THE INPUT:
----
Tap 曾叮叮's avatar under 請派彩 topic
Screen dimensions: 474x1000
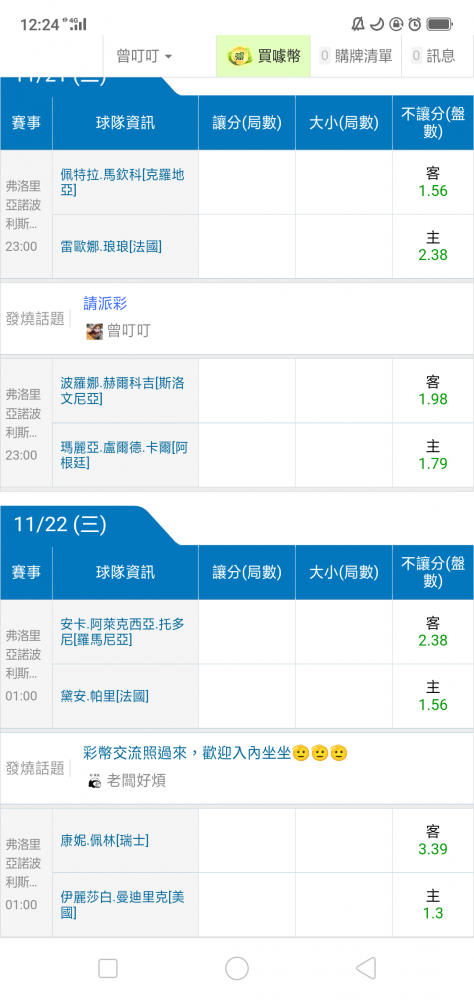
----
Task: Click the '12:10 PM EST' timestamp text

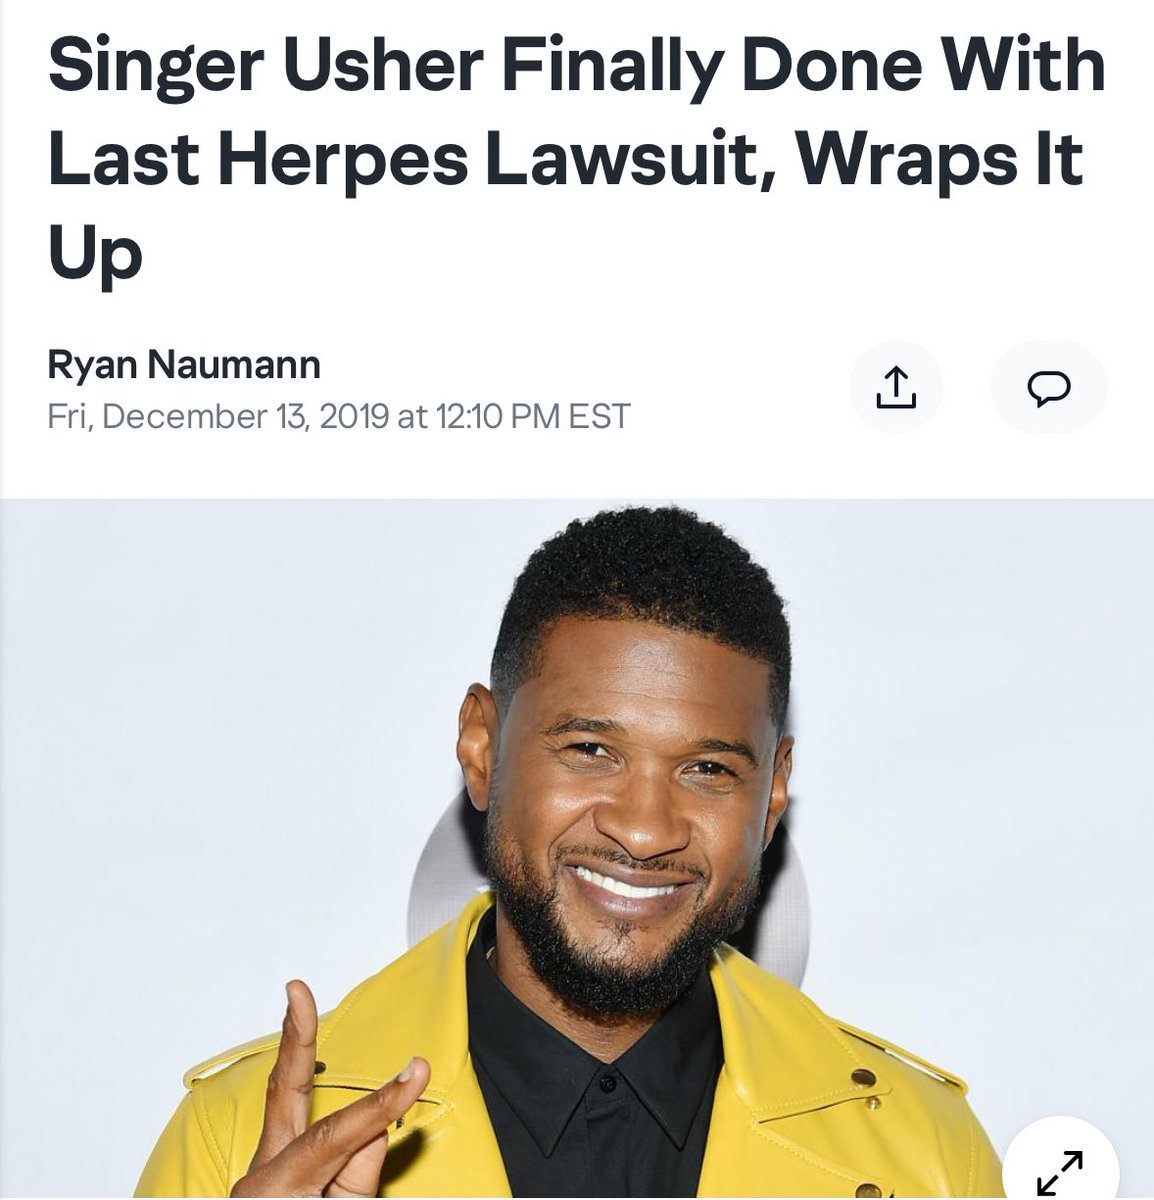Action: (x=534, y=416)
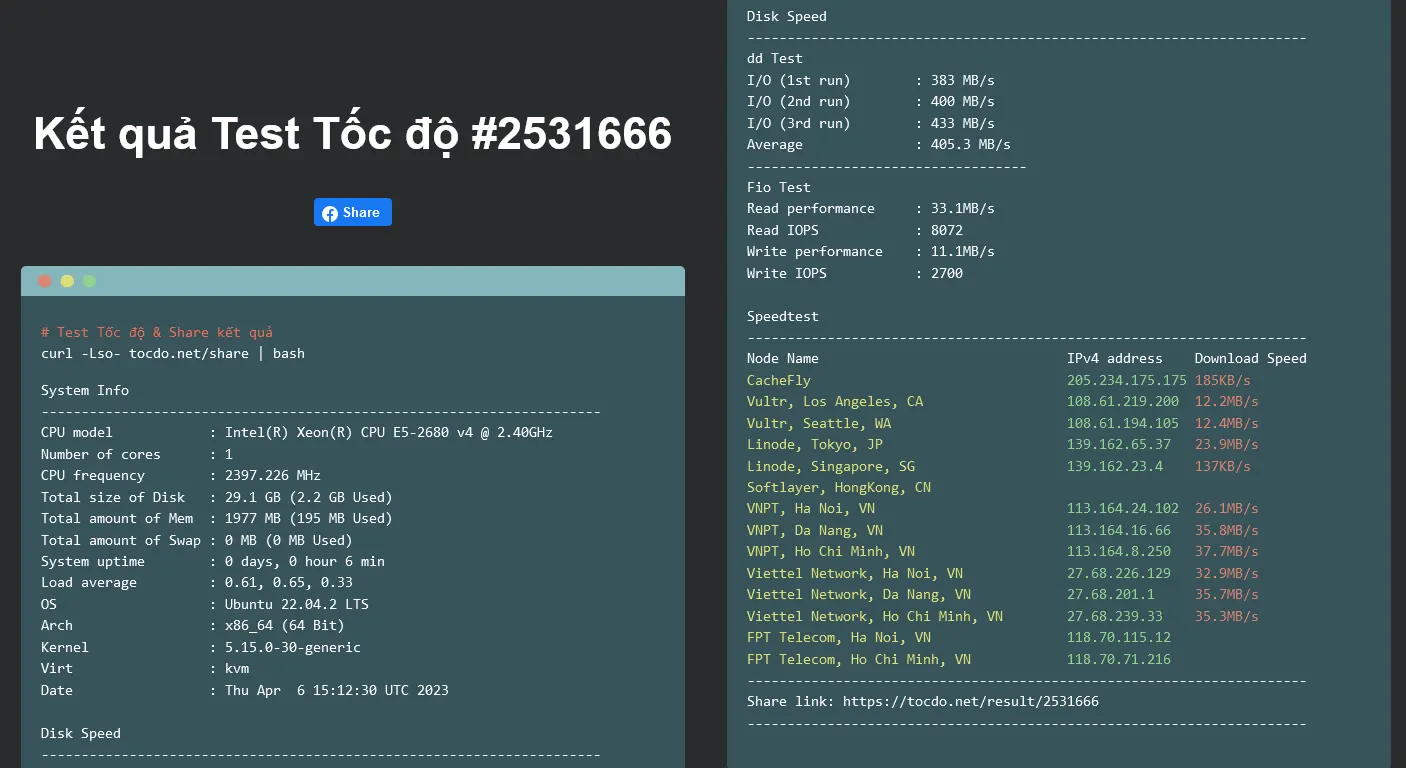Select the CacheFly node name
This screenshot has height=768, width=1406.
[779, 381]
----
WHAT IS EXPECTED:
Given the records above, return exactly the lines starting at the line containing "Tap 曾叮叮's avatar under 請派彩 topic" and ending at the line containing "Screen dimensions: 474x1000", including both.

TASK ANSWER:
Tap 曾叮叮's avatar under 請派彩 topic
Screen dimensions: 474x1000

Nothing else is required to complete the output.